Buah tomat yang diserang lalat buah jadi busuk, bila dibuka terdapat belatung. Pupa lalat buah hidup dipermukaan tanah. Untuk mengendalikan hama ini, adalah bersama jalankan pengolahan tanah yang benar. Balik tanah bersama dicangkul atau dibajak, dan biarkan terkena sinar matahari selama sebagian hari sampai pupua lalat mati.

Bisa termasuk denngan membawa dampak perangkap untuk lalat jantan. Sehingga lalat betina tidak sempat dikawini dan populasinya menurun drastis. Buah yang diserang langsung dipetik dan dibakar. Bersihkan gulma disekitar tanaman tomat.

Penyakit tanaman tomat
a. Layu fusarium
Penyakit layu fusarium disebabkan oleh serangan jamur Fusarium oxysporum. Jamur ini awalnya menyerang dari akar sesudah itu berkembang ke melalui jaringan pembuluh.
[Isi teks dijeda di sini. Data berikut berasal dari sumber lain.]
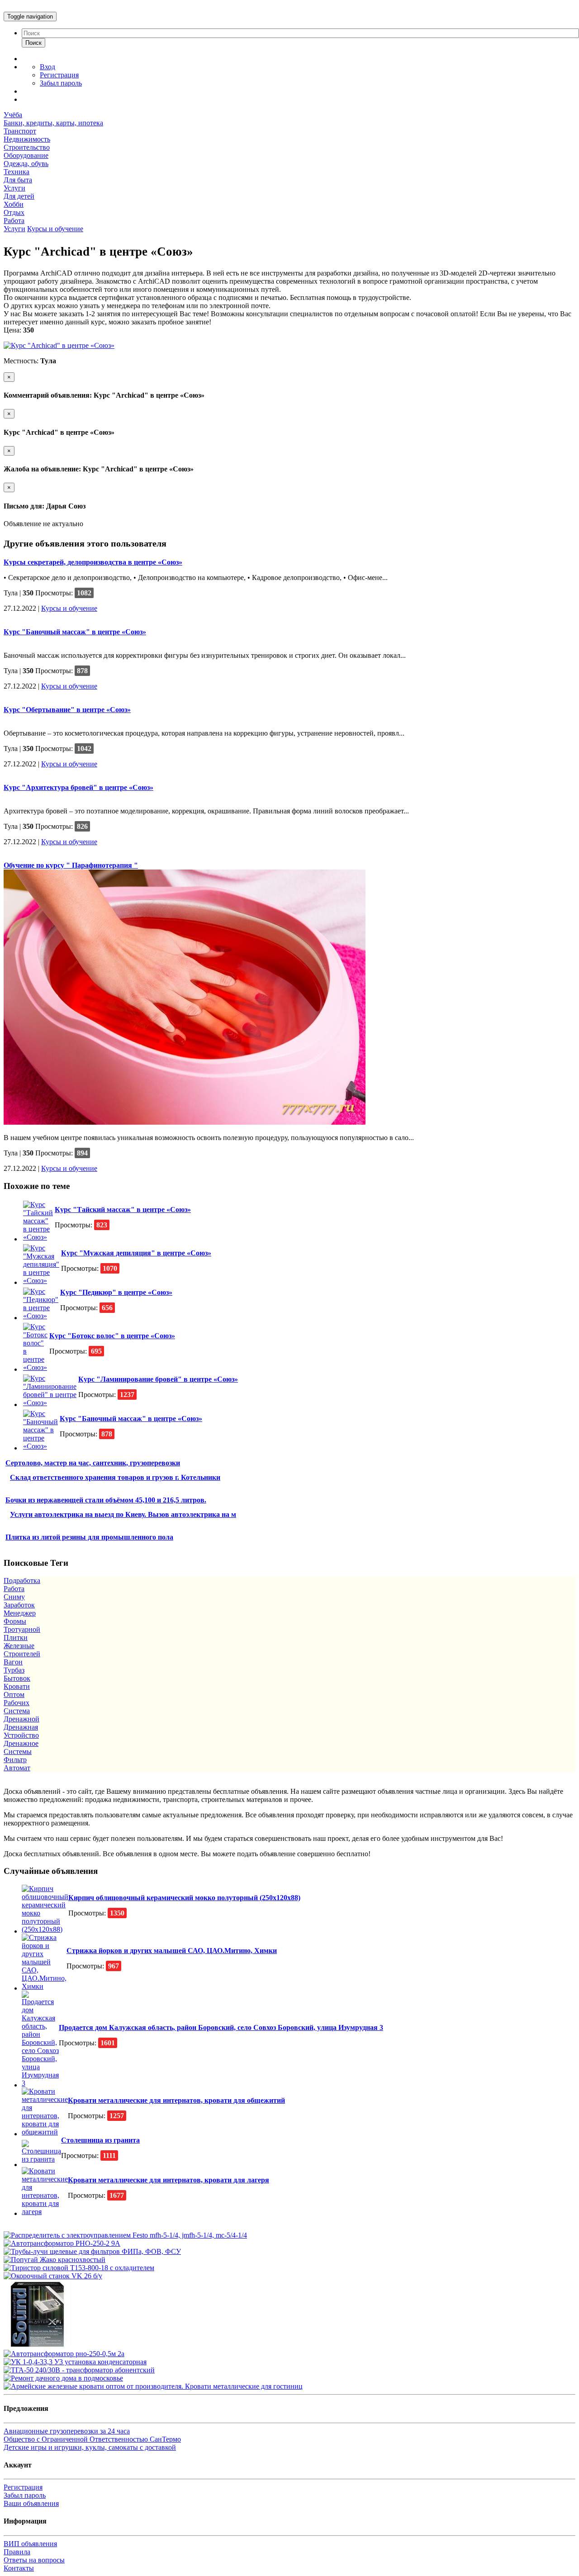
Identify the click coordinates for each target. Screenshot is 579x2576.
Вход (47, 67)
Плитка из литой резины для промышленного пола (89, 1537)
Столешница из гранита (100, 2140)
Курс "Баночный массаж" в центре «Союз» (75, 632)
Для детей (19, 196)
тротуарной (22, 1629)
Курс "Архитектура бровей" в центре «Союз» (78, 787)
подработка (22, 1580)
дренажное (21, 1743)
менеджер (20, 1613)
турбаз (14, 1670)
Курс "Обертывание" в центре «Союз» (67, 709)
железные (19, 1645)
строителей (22, 1654)
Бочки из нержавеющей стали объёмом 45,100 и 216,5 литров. (105, 1500)
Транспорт (20, 131)
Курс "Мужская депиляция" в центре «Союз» (136, 1253)
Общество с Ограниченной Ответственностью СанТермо (92, 2439)
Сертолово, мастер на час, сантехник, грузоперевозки (92, 1463)
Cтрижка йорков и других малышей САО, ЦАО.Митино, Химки (171, 1950)
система (17, 1711)
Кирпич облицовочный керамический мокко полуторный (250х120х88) (184, 1897)
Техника (16, 172)
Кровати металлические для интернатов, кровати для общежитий (176, 2100)
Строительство (27, 147)
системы (18, 1751)
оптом (14, 1694)
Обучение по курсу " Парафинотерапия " (71, 865)
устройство (21, 1735)
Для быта (18, 180)
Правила (17, 2552)
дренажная (21, 1727)
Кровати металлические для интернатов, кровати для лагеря (168, 2180)
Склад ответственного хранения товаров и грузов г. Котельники (115, 1477)
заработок (19, 1605)
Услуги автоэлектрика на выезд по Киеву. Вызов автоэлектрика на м (123, 1514)
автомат (17, 1768)
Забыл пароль (61, 83)
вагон (13, 1662)
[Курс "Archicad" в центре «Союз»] (59, 345)
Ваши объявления (31, 2503)
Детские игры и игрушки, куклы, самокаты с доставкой (90, 2447)
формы (15, 1621)
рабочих (16, 1702)
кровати (17, 1686)
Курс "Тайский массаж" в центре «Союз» (123, 1209)
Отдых (14, 212)
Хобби (14, 204)
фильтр (15, 1759)
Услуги (14, 188)
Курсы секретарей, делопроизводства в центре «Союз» (93, 562)
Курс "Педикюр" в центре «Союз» (116, 1292)
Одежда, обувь (26, 163)
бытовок (17, 1678)
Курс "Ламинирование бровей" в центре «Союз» (158, 1379)
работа (14, 1588)
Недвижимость (27, 139)
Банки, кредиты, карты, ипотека (53, 123)
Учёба (13, 115)
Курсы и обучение (55, 229)
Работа (14, 220)
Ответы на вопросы (34, 2560)
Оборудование (26, 155)
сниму (14, 1597)
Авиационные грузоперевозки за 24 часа (67, 2431)
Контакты (19, 2568)
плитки (16, 1637)
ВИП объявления (30, 2543)
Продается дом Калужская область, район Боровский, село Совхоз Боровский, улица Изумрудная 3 (221, 2027)
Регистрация (59, 75)
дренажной (21, 1719)
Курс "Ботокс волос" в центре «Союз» (112, 1336)
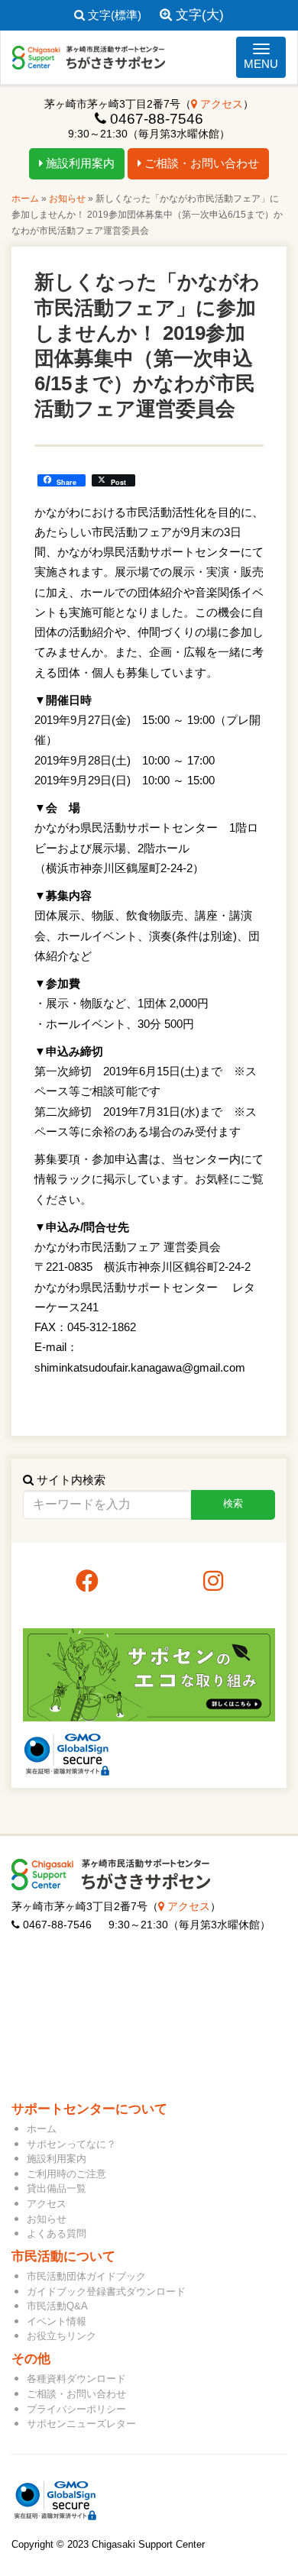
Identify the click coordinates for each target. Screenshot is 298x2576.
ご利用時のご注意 (66, 2174)
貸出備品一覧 (56, 2188)
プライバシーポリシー (76, 2409)
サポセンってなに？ (71, 2144)
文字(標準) (113, 14)
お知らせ (67, 198)
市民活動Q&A (57, 2306)
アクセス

Tanaman tomat yang terkena penyakit ini akan berubah jadi layu dan mati.

Jaringan pembuluh yang diserang berwarna coklat dan menahan aliran air dari akar ke daun. Sehingga daun dan batang atas jadi layu.

Pada malam hari tanaman masih nampak segar, begitu ada sinar matahari dan berlangsung penguapan tanaman bersama cepat jadi layu. Pada sore harinya, sanggup lagi jadi segar dan keesokan harinya akan layu lagi sampai terhadap akhirnya mati.
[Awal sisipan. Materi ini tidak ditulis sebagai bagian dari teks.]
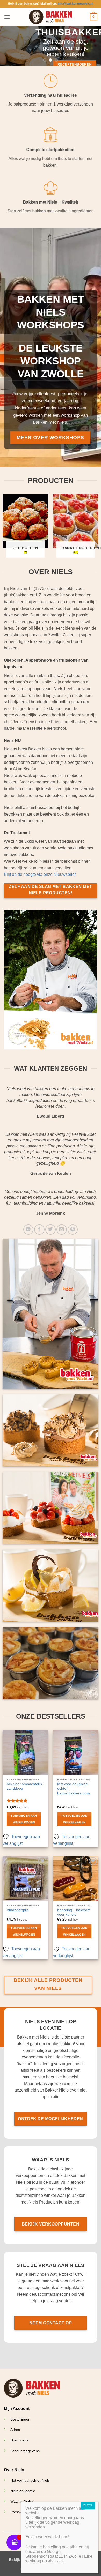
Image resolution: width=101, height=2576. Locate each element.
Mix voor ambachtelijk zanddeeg (24, 1786)
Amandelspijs (17, 1910)
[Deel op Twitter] (50, 1229)
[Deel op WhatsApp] (28, 1229)
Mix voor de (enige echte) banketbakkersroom (73, 1788)
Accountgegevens (25, 2451)
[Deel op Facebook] (39, 1229)
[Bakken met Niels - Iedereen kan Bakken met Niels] (50, 17)
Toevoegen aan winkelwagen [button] (24, 1819)
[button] (7, 16)
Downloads (19, 2440)
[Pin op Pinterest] (73, 1229)
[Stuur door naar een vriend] (61, 1229)
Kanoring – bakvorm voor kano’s (73, 1912)
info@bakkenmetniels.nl (75, 3)
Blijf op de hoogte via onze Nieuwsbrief (40, 874)
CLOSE (88, 2505)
Untuk menjauhi serangan penyakit ini pakai benih yang resisten. Penggunaan mulsa plastik termasuk sanggup menekan perkembangan jamur dalam tanah. Hindari budidaya tanaman tomat terhadap bekas lahan yang dulu diserang jamur ini. Berikan jeda yang lumayan lama sampai sanggup lagi ditanami tomat.

b. Busuk daun
Penyakit busuk daun disebabkan oleh jamur Phytophthora infestans. Biasanya menyerang terhadap tanaman tomat di dataran tinggi. Gejala serangan terhadap daun berlangsung bercak coklat sampai hitam. Awalnya menyerang ujung dan sisi daun, sesudah itu meluas ke semua permukaan daun sampai ke tangkai daun.
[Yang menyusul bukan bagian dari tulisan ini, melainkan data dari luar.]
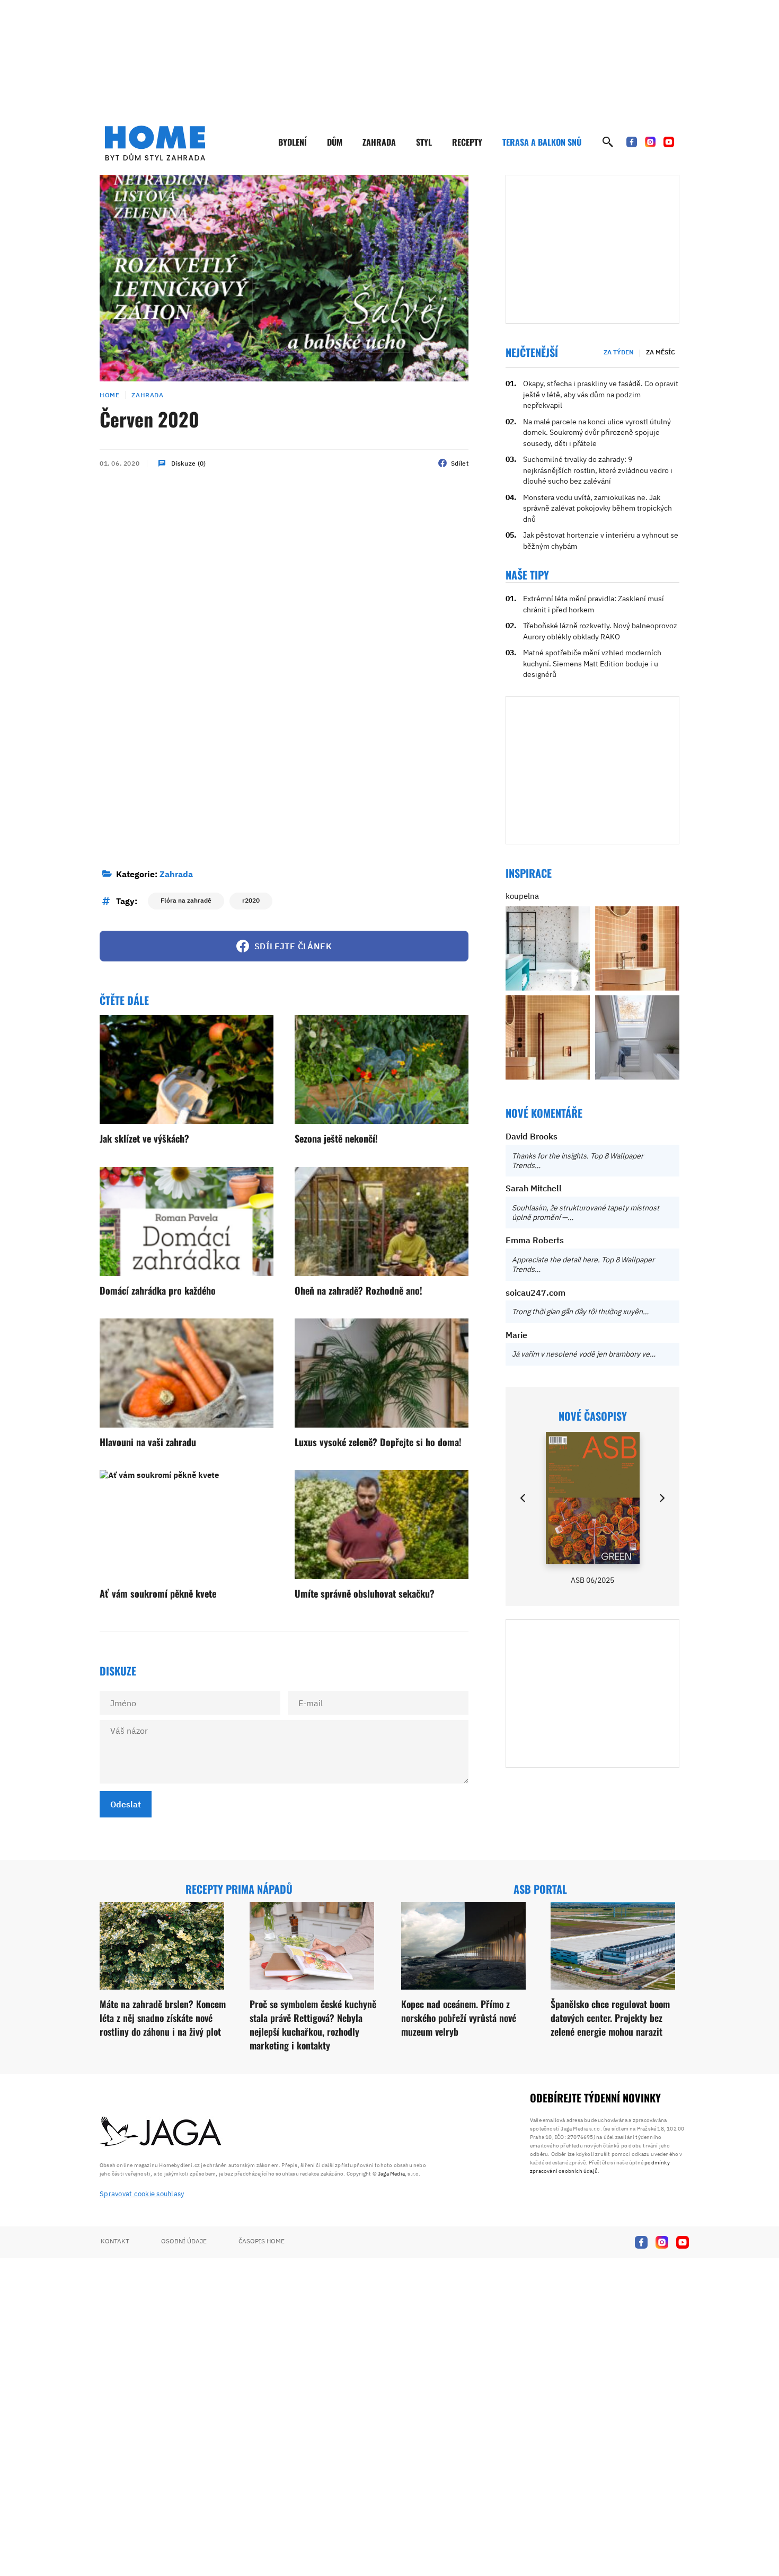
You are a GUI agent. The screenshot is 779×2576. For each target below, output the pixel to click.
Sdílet (459, 463)
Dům (334, 142)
Tanaman yang diserang penyakit ini harus langsung dicabut dan dibakar, jangan di kubur. Gunakan varietas unggul dan bebas jamur. Penyemprotan sanggup pakai fungisida.

c. Busuk buah
Busuk buah disebabkan oleh cendawan Thanatephorus cucumeris. Penyakit ini menyerang buah tomat. Buah yang diserang akan nampak bercak kecil berwarna coklat. Kemudian akan membesar, cekung dan bagian tengahnya retak.

Selain itu ada busuk buah yang disebabkan oleh cendawan Colletotrichum coccodes. Gejalanya terdapat bercak kecil berair, membulat dan cekung. Pada pangkal buah dekat tangkai terdapat bercak ungu.

Pengendalian adalah bersama pakai benih resisten. Sisa tanamn yang sakit tidak boleh dipendam tapi harus dibakar untuk memutus siklus hidup cendawan. Gunakan air untuk membantu tanaman tomat sehingga buah tidak menyentuh tanah. Lakukan rotasi tanaman bila serangan meluas semprot bersama fungisida yang berbahan aktif kaptafol.

d. Bercak bakteri
Penyakit bercak bakteri disebabkan oleh Xanthomonas vesicatoria. Penyakit ini sanggup menyerang buah, daun dan batang tanaman tomat. Pada buah terhadap awalnya nampak bercak berair dan berubah jadi bercak bergabus. Daun yang diserang akan nampak keriting dan mengering. Sedangkan batang yang diserang akan nampak kerang memanjang berwarna keabu-abuan.

Pengendalian dikerjakan bersama menentukan benih unggul yang bebas penyakit. Rotasi tanama bersama yang berlainan keluarga sanggup membantu menekan dampak serangan. Tanaman yang diserang dicabut dan dibakar. Penyemprotan sanggup pakai bakterisida yang mengandung antibiotik, pakai dosis sesuai petunjuk.